(Data items)
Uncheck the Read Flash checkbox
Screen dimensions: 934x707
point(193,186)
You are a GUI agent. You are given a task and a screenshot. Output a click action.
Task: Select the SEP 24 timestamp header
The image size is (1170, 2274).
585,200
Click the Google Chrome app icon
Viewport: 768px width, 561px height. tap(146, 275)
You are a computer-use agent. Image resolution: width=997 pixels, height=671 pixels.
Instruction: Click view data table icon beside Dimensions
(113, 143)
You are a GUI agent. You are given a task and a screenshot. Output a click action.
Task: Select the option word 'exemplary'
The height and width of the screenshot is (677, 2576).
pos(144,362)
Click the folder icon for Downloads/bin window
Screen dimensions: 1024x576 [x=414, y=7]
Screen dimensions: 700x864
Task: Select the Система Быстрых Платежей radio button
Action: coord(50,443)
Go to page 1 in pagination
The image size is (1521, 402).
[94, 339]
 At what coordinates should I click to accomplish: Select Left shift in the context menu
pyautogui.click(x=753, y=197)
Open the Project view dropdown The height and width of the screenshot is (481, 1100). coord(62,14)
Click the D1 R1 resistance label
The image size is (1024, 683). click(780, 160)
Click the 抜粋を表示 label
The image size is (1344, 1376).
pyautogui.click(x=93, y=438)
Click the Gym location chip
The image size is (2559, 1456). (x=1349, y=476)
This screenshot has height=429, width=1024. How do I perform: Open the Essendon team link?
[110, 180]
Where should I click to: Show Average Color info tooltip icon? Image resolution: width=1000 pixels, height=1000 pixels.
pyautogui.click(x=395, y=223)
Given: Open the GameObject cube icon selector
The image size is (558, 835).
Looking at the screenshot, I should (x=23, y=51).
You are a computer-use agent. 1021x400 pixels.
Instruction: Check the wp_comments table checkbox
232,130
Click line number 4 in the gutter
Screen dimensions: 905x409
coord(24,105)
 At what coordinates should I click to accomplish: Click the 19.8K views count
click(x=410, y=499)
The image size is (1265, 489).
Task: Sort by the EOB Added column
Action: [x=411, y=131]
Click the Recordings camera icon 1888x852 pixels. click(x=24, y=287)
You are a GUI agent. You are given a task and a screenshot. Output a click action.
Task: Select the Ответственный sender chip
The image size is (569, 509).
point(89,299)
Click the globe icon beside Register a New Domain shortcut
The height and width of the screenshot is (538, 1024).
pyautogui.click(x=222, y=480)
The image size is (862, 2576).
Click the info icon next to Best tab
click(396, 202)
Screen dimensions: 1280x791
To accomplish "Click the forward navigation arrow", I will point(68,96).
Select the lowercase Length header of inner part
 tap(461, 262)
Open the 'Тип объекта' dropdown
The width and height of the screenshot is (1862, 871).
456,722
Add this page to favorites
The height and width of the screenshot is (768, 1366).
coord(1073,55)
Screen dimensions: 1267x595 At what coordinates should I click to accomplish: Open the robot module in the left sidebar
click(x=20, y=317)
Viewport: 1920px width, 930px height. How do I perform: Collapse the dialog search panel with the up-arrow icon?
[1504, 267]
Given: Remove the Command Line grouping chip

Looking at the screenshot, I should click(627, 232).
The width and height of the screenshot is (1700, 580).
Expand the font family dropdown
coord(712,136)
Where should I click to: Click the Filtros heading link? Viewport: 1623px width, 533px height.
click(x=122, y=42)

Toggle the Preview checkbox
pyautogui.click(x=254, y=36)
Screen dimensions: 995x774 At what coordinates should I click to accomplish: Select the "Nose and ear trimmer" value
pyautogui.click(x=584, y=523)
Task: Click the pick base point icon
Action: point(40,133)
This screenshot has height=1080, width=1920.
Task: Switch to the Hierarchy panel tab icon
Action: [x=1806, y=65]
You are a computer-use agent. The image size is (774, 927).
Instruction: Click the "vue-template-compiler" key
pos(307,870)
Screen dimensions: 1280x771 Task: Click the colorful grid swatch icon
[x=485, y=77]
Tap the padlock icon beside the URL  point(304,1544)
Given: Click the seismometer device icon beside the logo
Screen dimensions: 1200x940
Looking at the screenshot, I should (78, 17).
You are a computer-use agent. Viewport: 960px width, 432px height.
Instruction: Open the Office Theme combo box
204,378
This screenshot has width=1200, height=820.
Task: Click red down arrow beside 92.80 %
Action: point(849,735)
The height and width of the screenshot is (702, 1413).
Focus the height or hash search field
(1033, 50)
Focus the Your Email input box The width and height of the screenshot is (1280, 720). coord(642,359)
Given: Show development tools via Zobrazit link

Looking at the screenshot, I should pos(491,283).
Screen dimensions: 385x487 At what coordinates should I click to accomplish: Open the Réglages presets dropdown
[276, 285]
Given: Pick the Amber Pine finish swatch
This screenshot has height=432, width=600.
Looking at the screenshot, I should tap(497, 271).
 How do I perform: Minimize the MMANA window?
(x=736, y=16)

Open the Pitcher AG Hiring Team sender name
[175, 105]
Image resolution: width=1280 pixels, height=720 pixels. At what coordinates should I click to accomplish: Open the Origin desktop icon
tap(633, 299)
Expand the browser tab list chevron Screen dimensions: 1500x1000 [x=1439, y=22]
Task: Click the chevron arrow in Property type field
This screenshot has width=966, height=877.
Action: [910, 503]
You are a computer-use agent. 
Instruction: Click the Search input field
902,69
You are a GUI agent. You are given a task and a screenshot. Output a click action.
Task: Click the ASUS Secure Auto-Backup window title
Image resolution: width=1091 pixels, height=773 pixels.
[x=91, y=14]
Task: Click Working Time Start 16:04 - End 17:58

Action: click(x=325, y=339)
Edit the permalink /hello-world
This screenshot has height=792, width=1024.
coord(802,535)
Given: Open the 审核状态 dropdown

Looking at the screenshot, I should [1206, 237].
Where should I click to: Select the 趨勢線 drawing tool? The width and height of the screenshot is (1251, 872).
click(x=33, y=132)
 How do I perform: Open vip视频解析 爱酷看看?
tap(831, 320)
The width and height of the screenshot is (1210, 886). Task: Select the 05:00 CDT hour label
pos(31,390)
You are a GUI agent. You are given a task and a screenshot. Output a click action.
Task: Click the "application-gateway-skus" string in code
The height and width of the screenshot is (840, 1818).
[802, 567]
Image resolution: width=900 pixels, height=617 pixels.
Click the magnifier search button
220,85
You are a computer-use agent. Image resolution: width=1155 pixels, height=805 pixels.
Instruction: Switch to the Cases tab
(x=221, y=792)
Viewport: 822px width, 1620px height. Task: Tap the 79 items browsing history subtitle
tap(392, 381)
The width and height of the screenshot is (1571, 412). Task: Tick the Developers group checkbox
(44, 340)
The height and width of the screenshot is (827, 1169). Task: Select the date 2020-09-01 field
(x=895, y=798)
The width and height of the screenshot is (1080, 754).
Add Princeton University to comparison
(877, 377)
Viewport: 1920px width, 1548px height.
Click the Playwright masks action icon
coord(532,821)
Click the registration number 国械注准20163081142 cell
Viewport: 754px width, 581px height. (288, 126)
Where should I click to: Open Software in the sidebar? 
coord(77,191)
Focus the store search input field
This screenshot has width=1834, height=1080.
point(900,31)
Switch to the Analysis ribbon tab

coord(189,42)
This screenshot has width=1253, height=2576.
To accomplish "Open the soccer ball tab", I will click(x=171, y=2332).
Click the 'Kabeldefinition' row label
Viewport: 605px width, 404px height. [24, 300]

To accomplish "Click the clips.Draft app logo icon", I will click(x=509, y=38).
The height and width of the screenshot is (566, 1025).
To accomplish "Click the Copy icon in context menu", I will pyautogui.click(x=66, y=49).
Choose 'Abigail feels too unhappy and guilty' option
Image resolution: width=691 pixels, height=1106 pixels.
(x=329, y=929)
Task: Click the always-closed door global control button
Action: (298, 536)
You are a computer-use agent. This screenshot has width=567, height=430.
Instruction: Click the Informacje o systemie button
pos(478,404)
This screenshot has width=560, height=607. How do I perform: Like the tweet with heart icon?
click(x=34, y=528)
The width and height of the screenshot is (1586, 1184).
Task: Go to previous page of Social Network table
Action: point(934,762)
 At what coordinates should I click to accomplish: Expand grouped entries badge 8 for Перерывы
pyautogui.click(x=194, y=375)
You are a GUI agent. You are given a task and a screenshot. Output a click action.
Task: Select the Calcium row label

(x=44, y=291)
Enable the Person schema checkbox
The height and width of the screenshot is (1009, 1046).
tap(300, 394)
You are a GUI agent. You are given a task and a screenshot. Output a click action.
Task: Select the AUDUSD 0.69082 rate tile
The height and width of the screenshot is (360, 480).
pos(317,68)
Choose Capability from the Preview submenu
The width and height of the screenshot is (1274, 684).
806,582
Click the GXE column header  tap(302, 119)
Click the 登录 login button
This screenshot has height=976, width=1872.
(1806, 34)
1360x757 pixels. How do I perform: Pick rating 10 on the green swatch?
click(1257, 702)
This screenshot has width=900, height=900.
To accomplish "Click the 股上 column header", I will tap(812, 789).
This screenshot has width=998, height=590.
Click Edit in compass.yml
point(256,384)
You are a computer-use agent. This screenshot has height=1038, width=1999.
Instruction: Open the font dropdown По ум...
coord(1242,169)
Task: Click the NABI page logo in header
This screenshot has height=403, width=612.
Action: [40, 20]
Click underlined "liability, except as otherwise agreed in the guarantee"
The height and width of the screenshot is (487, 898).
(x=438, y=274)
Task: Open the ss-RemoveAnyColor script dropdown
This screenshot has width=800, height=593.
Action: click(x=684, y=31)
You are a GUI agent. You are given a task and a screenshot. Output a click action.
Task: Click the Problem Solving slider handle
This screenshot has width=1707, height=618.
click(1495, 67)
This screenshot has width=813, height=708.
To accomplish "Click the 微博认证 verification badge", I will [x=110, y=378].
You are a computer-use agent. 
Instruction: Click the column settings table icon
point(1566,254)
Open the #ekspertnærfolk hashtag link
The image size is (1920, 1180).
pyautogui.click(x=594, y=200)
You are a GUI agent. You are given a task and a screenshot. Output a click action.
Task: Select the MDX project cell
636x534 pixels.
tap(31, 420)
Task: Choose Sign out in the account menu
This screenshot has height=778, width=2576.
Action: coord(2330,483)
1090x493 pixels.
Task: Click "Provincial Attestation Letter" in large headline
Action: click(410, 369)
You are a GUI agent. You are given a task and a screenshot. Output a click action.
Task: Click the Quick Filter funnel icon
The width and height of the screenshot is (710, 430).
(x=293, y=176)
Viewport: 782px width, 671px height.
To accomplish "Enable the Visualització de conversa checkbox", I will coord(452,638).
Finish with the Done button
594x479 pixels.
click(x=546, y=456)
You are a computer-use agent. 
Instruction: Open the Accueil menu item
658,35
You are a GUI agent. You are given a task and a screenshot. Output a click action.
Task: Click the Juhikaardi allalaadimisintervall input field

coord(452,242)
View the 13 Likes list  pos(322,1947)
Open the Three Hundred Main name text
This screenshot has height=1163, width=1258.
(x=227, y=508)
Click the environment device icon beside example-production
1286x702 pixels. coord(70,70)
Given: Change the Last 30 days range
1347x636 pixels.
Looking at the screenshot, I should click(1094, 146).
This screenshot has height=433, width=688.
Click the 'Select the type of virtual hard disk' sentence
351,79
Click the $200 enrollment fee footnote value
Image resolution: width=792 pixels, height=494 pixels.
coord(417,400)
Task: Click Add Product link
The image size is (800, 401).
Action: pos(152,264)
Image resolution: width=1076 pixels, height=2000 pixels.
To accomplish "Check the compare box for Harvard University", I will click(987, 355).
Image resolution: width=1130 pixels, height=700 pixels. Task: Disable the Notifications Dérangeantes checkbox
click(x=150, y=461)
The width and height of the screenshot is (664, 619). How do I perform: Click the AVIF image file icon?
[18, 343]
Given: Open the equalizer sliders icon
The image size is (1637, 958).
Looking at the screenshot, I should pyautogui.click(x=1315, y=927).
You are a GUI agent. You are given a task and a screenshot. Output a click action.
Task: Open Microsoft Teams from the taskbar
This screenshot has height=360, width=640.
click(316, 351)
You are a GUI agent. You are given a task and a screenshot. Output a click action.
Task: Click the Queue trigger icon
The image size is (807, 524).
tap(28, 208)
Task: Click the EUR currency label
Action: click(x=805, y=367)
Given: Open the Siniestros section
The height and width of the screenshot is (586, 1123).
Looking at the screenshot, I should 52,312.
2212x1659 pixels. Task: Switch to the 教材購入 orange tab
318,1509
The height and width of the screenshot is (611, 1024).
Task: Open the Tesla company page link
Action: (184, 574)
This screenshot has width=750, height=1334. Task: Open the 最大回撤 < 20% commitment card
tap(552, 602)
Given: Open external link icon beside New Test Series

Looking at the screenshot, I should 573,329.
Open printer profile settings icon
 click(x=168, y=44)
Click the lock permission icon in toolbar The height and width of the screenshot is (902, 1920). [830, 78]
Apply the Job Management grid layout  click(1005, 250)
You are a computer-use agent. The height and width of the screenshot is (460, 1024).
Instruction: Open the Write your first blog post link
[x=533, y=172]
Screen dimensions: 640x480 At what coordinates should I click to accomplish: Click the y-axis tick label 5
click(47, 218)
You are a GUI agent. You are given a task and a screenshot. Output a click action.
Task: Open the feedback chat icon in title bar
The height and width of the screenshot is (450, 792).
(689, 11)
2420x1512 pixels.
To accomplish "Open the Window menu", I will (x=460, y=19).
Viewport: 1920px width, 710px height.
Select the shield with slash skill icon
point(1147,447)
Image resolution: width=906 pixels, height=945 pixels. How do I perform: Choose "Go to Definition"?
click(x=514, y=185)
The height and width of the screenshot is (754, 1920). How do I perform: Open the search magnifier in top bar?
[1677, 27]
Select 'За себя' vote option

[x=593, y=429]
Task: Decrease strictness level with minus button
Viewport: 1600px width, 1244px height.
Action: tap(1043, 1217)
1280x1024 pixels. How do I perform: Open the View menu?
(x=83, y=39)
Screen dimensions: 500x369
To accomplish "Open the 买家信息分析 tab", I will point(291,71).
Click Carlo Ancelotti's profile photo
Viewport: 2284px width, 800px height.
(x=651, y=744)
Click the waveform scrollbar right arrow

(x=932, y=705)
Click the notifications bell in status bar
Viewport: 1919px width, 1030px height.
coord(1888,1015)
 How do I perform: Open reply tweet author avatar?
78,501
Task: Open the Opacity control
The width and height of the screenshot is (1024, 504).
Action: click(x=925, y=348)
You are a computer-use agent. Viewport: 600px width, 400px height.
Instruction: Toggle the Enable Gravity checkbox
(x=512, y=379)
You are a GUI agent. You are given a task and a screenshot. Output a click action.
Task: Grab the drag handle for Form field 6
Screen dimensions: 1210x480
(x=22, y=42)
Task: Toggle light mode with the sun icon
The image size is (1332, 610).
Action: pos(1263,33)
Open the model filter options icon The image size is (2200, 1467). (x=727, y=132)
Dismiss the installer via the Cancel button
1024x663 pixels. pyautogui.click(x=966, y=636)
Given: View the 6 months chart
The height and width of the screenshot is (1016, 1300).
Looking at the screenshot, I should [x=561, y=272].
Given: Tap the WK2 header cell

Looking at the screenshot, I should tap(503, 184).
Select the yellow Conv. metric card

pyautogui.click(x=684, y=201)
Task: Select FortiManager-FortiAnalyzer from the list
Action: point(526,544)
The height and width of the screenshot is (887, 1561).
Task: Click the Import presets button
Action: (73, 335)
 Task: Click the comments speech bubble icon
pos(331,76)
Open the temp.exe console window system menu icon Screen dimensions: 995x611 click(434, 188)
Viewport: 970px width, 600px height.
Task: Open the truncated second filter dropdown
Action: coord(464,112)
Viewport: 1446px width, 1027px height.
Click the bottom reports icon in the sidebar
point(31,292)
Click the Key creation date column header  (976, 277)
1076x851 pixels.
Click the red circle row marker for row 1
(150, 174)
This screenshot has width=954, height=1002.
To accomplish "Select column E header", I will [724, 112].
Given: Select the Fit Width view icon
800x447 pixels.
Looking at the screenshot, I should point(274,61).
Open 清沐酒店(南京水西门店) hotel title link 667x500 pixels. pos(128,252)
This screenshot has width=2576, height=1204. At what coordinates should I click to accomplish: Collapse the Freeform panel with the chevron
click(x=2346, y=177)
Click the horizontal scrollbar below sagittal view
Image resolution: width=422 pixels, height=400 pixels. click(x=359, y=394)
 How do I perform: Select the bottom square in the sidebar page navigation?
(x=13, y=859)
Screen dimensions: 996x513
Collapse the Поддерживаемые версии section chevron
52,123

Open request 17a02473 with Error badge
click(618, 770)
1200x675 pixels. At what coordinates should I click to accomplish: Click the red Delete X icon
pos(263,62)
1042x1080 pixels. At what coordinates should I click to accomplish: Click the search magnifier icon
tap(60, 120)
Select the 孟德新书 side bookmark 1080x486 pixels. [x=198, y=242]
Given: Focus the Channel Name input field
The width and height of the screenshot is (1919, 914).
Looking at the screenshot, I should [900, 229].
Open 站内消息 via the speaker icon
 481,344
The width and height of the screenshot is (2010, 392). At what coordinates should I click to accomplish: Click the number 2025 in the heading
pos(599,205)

What you should do
Please write out, exactly as they appear above, only the lines in the stretch from the line with "Given: Show development" through the line with "Given: Pick the Amber Pine finish swatch".

Answer box
Given: Show development tools via Zobrazit link

Looking at the screenshot, I should pos(491,283).
Screen dimensions: 385x487 At what coordinates should I click to accomplish: Open the Réglages presets dropdown
[276, 285]
Given: Pick the Amber Pine finish swatch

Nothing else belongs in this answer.